Numerical Modeling of Sensitivity of Arctic Atmospheric Condition to Sea Ice Changes

Over the past 20 years dramatic climate change has occurred in the Arctic, including a shift in Arctic Ocean circulation, regional increases in surface air temperatures, thawing of the permafrost, and a trend toward decreased surface atmospheric pressure. Probably the most significant change is the rapid decline of ice coverage and thickness over the past two decades. Multi-year sea ice concentrations have decreased drastically. The coverage of the multi-year ice now comprises just 10 percent of winter ice cover, down from 40 percent 20 years ago. These changes are certain to have serious impacts on the Arctic weather and regional climate.

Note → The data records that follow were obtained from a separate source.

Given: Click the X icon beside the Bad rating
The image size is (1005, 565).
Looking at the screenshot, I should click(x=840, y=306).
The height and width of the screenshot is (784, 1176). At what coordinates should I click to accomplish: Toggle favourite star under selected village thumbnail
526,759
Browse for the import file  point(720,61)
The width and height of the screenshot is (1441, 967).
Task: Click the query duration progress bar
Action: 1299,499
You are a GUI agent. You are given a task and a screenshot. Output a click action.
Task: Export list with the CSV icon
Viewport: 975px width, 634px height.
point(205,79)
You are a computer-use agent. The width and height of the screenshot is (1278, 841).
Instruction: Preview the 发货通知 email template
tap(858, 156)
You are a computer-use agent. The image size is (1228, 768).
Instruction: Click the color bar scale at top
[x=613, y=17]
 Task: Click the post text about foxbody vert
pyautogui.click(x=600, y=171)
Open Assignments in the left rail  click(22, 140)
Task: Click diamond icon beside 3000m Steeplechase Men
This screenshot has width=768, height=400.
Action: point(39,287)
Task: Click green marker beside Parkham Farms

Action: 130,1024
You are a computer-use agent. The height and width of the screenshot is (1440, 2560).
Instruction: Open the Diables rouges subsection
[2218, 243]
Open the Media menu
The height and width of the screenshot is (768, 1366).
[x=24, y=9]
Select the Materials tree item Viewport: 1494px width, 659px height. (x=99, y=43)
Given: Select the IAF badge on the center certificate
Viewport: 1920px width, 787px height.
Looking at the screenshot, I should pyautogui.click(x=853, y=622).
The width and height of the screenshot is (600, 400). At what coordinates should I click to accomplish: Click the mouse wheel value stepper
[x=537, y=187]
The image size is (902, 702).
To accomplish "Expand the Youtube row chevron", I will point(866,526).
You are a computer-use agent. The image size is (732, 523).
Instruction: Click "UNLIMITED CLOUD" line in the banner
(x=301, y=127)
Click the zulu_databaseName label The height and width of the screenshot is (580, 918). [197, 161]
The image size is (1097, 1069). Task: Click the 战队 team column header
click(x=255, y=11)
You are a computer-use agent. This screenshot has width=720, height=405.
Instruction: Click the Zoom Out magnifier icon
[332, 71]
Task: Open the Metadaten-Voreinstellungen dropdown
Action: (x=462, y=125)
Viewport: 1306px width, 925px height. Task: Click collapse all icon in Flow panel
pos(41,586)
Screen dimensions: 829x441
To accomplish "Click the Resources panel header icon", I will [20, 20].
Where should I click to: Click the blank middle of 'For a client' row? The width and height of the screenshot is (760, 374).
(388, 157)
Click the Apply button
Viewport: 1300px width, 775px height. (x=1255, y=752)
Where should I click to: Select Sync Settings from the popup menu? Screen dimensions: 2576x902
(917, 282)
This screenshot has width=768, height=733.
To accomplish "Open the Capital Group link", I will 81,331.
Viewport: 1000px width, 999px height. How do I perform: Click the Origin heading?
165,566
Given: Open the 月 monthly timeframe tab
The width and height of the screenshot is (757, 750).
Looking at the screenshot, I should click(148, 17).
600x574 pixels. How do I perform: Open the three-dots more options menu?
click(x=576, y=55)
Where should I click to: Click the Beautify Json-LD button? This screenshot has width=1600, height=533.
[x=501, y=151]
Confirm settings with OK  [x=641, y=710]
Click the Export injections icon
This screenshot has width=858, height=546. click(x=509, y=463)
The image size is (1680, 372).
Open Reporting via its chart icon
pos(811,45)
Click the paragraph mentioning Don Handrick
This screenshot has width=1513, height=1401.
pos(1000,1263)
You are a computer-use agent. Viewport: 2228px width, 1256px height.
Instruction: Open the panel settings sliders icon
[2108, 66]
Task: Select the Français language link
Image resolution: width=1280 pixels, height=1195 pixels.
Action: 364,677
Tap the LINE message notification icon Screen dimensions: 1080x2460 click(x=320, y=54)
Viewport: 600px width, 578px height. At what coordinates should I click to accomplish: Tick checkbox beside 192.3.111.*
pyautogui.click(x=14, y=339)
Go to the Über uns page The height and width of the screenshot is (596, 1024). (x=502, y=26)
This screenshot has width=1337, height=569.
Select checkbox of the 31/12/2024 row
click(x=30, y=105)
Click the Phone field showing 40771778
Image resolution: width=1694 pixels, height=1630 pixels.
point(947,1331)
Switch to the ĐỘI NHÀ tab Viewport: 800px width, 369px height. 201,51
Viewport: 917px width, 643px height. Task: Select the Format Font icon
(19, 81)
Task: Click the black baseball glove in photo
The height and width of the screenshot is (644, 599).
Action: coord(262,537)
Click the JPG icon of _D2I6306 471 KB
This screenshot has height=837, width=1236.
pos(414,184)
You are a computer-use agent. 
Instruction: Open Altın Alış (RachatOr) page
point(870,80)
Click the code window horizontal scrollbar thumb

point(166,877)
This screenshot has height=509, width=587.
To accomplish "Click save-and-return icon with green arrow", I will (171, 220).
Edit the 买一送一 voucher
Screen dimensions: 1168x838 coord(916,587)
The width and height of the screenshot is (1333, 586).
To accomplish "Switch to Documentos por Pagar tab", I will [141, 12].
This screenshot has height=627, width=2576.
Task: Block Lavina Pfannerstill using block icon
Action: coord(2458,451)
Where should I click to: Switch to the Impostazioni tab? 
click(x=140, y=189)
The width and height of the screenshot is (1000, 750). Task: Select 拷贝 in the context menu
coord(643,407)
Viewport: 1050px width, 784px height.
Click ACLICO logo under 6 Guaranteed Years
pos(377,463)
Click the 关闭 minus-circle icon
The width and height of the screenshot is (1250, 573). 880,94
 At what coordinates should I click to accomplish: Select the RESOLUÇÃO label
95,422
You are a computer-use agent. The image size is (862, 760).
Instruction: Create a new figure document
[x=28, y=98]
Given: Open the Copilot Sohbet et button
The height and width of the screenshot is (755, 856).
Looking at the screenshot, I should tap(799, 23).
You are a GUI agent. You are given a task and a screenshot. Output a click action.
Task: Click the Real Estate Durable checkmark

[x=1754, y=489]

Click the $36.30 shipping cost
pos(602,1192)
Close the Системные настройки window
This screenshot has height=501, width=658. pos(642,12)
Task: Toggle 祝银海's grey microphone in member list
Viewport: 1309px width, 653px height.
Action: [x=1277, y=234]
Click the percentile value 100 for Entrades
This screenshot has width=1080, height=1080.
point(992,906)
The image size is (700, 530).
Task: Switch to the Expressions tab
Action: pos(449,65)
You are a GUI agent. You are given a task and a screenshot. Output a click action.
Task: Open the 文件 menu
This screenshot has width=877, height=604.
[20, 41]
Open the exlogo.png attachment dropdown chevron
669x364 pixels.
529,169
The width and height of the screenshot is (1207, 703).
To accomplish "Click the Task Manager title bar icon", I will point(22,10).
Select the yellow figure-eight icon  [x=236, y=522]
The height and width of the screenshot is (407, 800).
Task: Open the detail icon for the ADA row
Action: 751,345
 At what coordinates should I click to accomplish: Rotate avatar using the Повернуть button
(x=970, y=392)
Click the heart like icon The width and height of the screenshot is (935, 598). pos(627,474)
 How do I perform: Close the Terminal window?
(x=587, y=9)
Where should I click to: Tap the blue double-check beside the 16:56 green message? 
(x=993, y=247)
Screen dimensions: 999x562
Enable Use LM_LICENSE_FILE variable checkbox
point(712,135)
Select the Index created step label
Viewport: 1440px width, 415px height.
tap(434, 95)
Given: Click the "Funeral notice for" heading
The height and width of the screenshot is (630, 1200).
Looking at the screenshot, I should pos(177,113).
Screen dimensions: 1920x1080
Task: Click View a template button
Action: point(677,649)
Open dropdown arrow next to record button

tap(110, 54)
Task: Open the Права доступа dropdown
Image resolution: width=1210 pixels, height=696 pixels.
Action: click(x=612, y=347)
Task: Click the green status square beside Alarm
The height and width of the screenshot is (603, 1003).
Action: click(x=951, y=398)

In this study we examine the impact of the evolving sea ice states on the Arctic atmospheric conditions using the Navy's regional numerical weather prediction model (Coupled Ocean/Atmosphere Mesoscale Prediction System - COAMPS®) driven by the sea ice surface conditions predicted by the Arctic Cap Nowcast/Forecast System (ACNFS). ACNFS is a coupled sea ice and ocean model that generates real-time forecasts of ice concentration, ice edge location, ice thickness, ice draft and ice drift for all sea ice covered areas in the northern hemisphere (poleward of 40N). These fields are used by COAMPS as the surface boundary condition, which directly modulates distribution of turbulent and radiative surface fluxes. The improved physical parameterizations in COAMPS are compared with the benchmark simulations and evaluated for the Arctic conditions. Systematic verification of the boundary layer structure over the evolving sea ice with high heterogeneity is performed against the Arctic surface observations and data from previous field experiments.